Off-the-ball: Ranieri is pulling Juve back

Last night I saw the Old Lady’s most attacking lineup since their promotion to Serie A. I thought, finally, Claudio Ranieri had mended his ways and was looking to play positive football. But alas, I couldn’t have been more wrong. In the 13th minute, Ranieri replaced an injured and heartbroken Pavel Nedved with Hasan Salihamidzic, quite possibly one of the worst players in the Juventus squad. It was not to be the swansong that Nedved was hoping for.

His replacement Salihamidzic is good neither going forward nor back. He is slow, clumsy and usually there to just make up the numbers. He did absolutely nothing in the 77 minutes given to him. Why, on earth, didn’t Ranieri bring in Sebastian Giovinco at that time, is beyond me. His decision to substitute Vincenzo Iaquinta, Juve’s goal scorer and possibly their best player, in the 61st minute was insane at the least. Even then I felt he could have substituted Salihamidzic or Cristian Molinaro to bring in Giovinco, who proved his worth by running circles around the Chelsea defence.

Ranieri then put the final nail in his own coffin, when, in the 79th minute, he substituted David Trezeguet, one of the most prolific goal scorers in world football with Amauri. Again I thought it would have been wiser to substitute Molinaro or Salihamidzic rather than Trezeguet. In the end these small things added up and cost Juve the match.

Now, one would say that this was only one match and it would be harsh to judge Ranieri on the performance of one match alone. But, unfortunately he has been holding back Juventus ever since he joined the club.
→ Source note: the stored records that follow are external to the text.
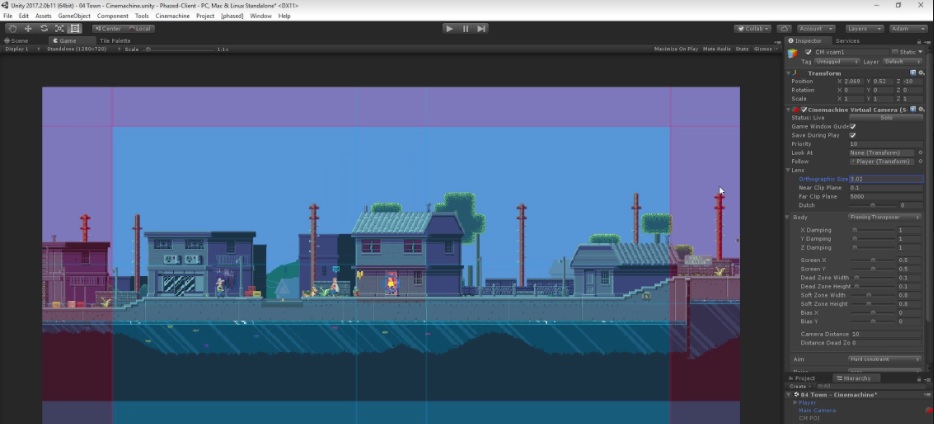The image size is (934, 424).
Task: Click the Solo button
Action: pyautogui.click(x=885, y=117)
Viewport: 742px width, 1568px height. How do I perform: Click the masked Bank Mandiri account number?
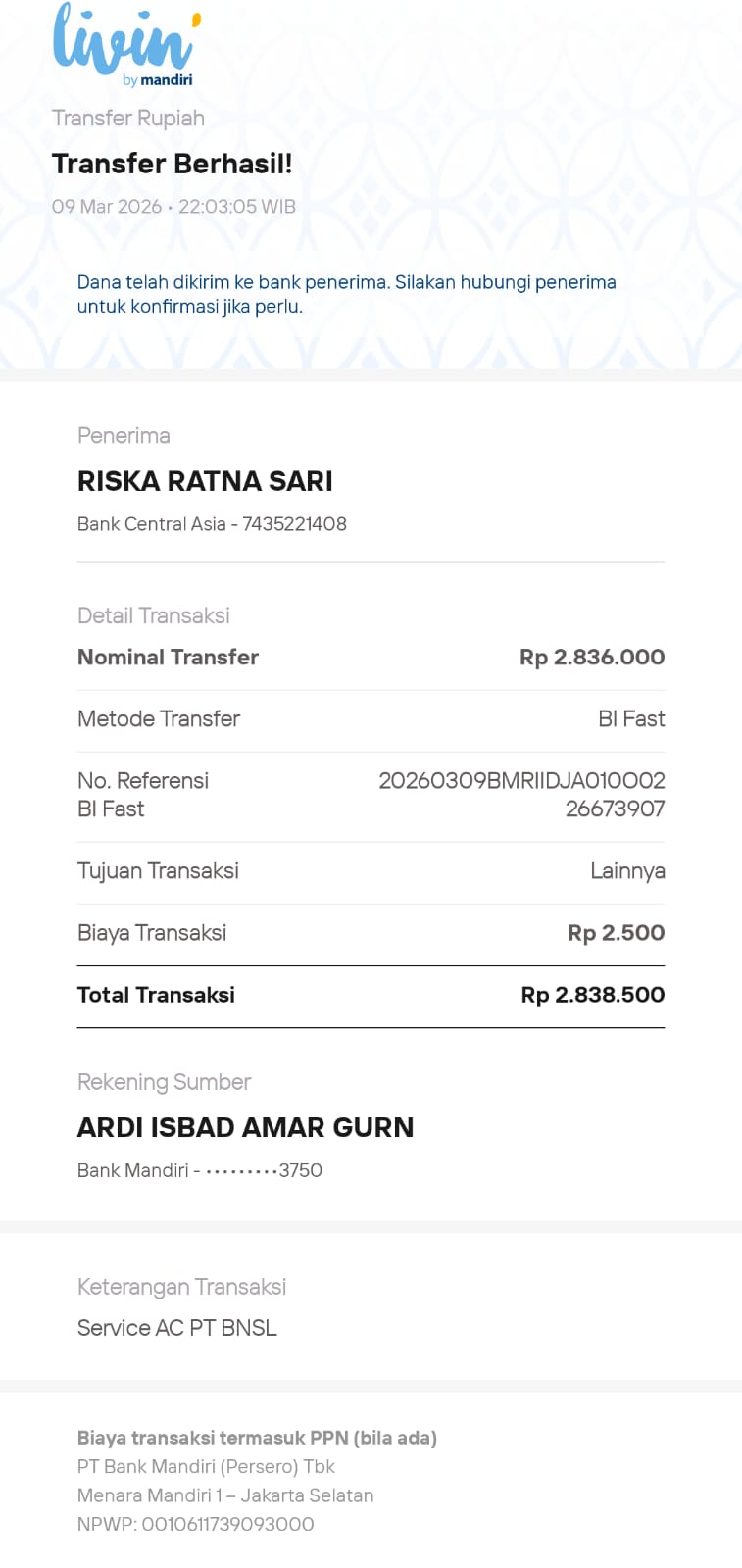[x=263, y=1170]

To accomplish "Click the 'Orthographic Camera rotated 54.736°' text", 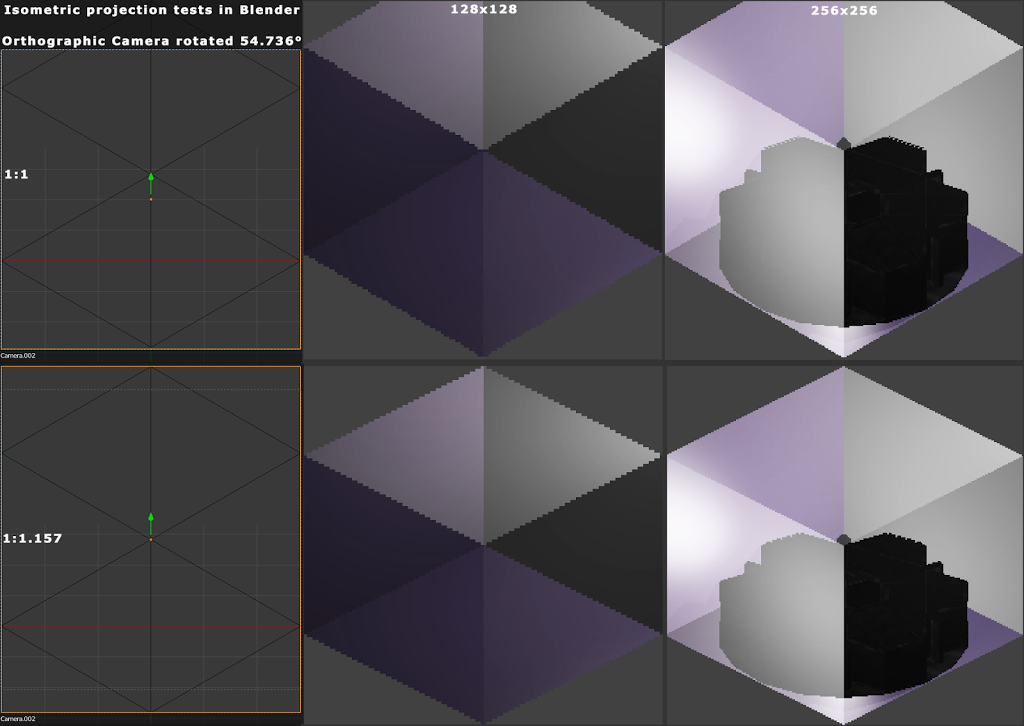I will click(x=151, y=41).
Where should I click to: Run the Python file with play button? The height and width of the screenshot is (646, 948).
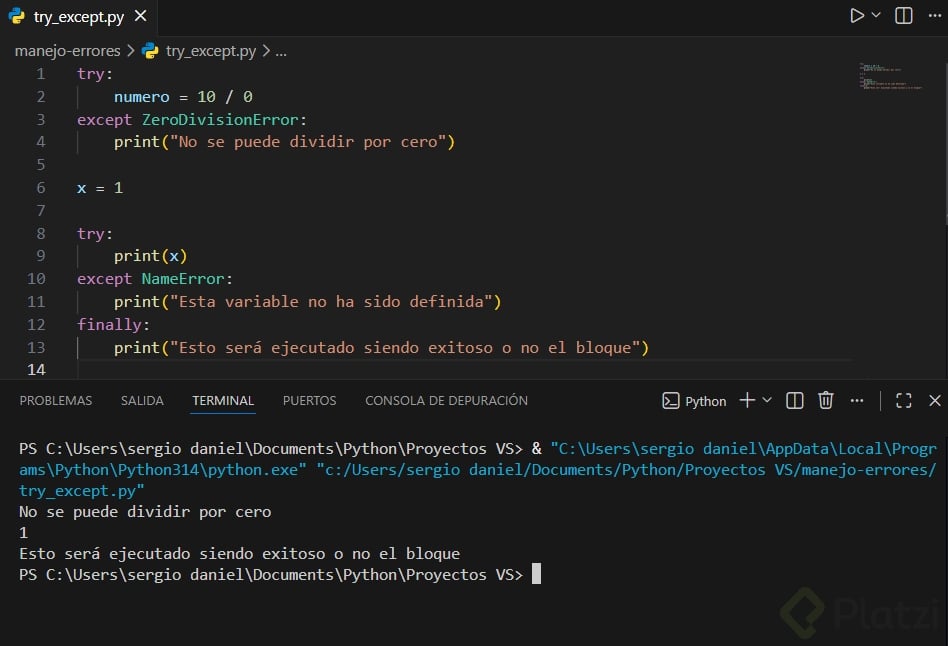[857, 16]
A hungrier manager would have built a squad to challenge for the Scudetto this season, considering the resources and pedigree of Juventus. But Ranieri has been committing hara-kiri beginning from the summer transfer window. After building up hype about bringing Frank Lampard and Xabi Alonso to the Stadio Olimpico he ‘preferred’ signing Christian Poulsen. I stress on the word ‘preferred’ because Xabi Alonso’s transfer was practically a done deal with all parties coming to an agreement until Ranieri shockingly backed out.
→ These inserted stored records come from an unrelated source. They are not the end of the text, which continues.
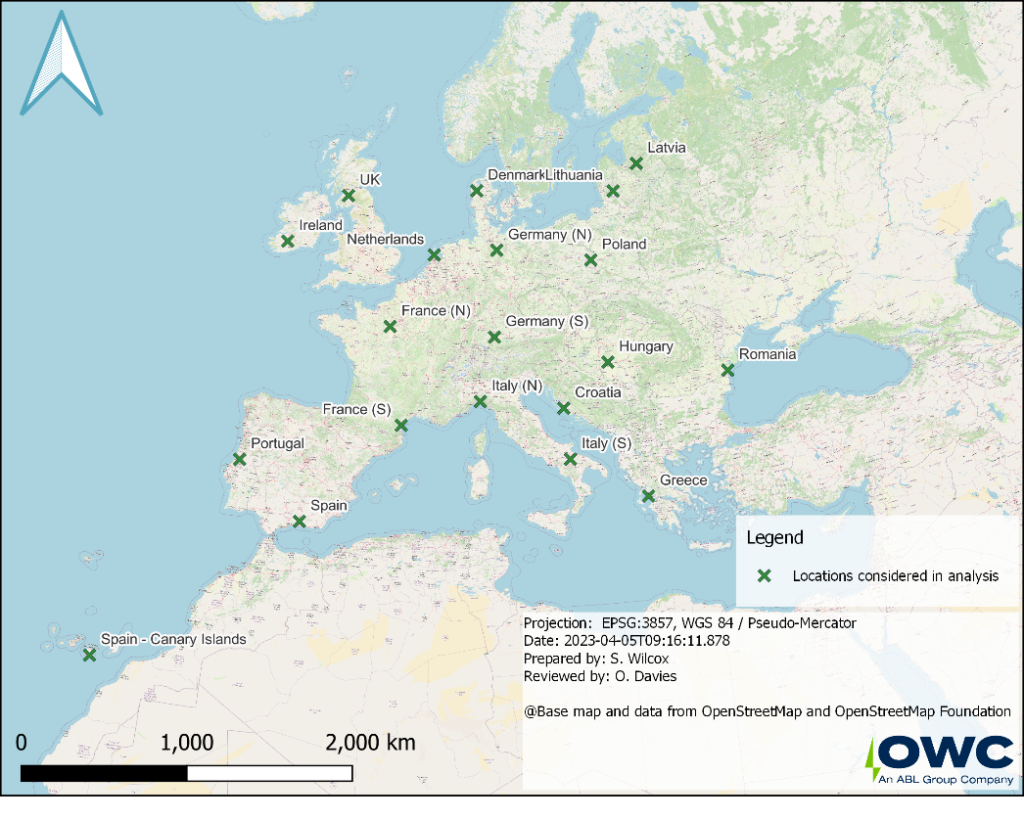Click the Netherlands location marker
This screenshot has height=820, width=1024.
434,255
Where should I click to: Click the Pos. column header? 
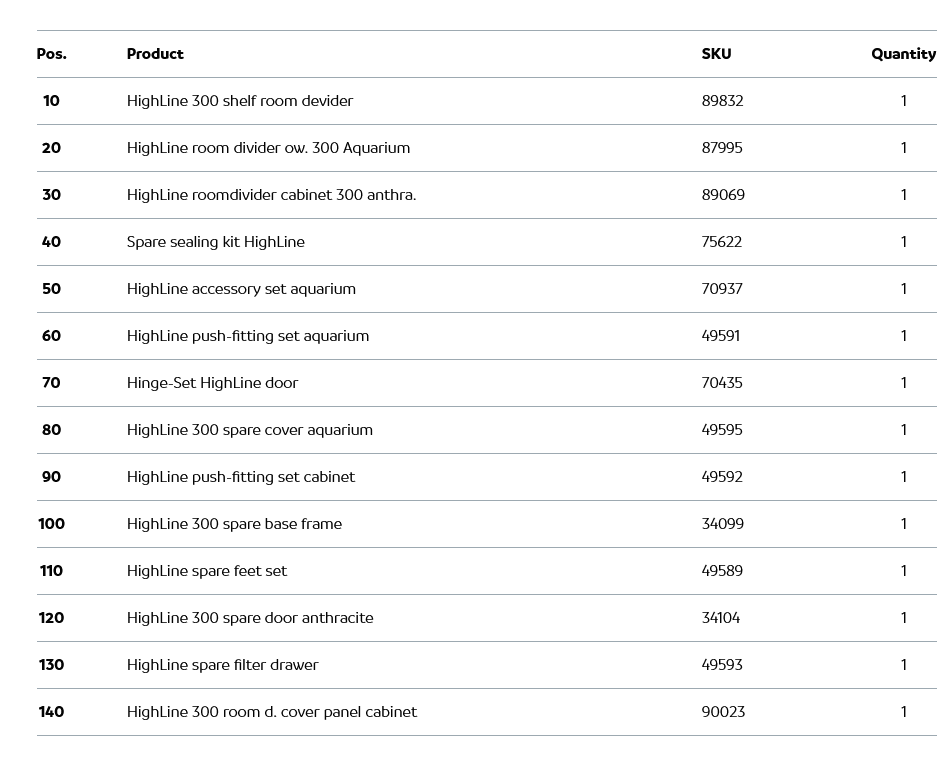pyautogui.click(x=52, y=54)
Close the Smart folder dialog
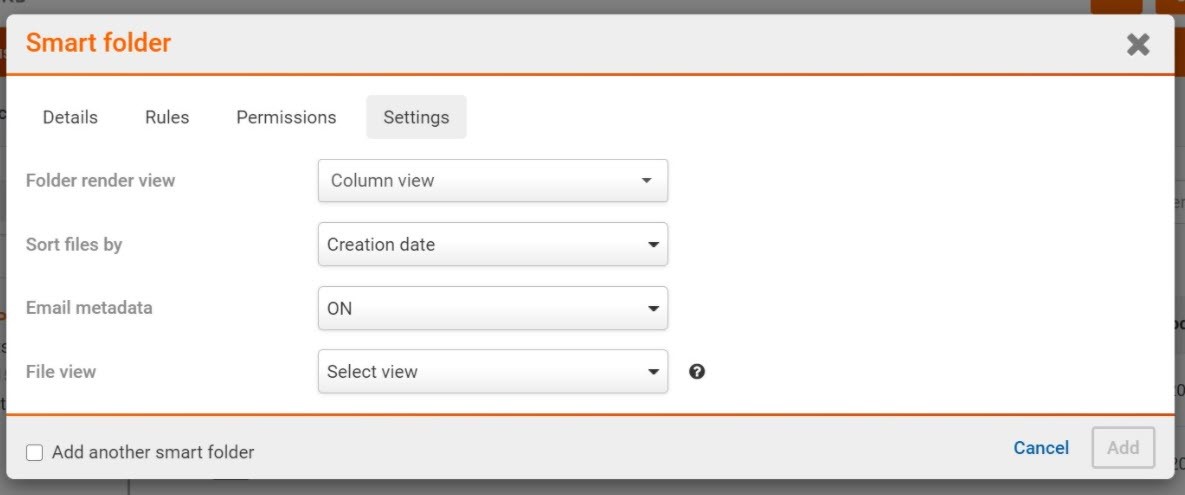1185x495 pixels. tap(1138, 44)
In his defence he has made some good signings as well, Mohamed Sissoko and Olof Mellberg being the prominent ones. I wouldn’t consider Amauri as a successful signing yet because he has come at a great cost and hasn’t yet repaid that cost on the field. But Ranieri’s blunders far outweigh the successes. We have all seen the debacles that Poulsen, Almiron and Tiago are but add to that the persistence in playing the likes of Molinaro and Zdenek Grygera over Paolo De Ceglie and Olof Mellberg, respectively. Cristian Molinaro has great heart and gives his best but his best is not good enough for Juventus. It is unbelievable that Juventus paid approximately €7.5 million to buy full rights of Domenico Criscito from Genoa just to loan him back for almost two seasons now. Even a blind man can see that he is developing into one of Serie A’s finest and most versatile defenders. Instead Juve turned to Dario Knezevic for their defensive problems. Apparently he has become one of the problems.

Ranieri’s insistence on playing an ageing Nedved in as often as 3 games a week yet benching the young prodigy, Giovinco, would have Einstein dumbfounded let alone mere mortals like us. Considering Giovinco, at 22, has hardly got any chances compared to contemporaries like Sergio Aguero, Alexandre Pato and Lionel Messi makes Ranieri’s argument that Giovinco needs to mature, absolutely preposterous. I guess Ranieri left his reputation, of being one of the best squad builders in the world, back at Stamford Bridge. These small things add up over the season and show their effects in the points table.

Summing up, it doesn’t matter how nice Mr. Ranieri is because at the end of the day the fans want to see victories, positive football and most importantly trophies, something Ranieri has hardly achieved in his 22 year career as a manager. It’s high time the Agnelli family tinkered a bit at the Stadio Olimpico.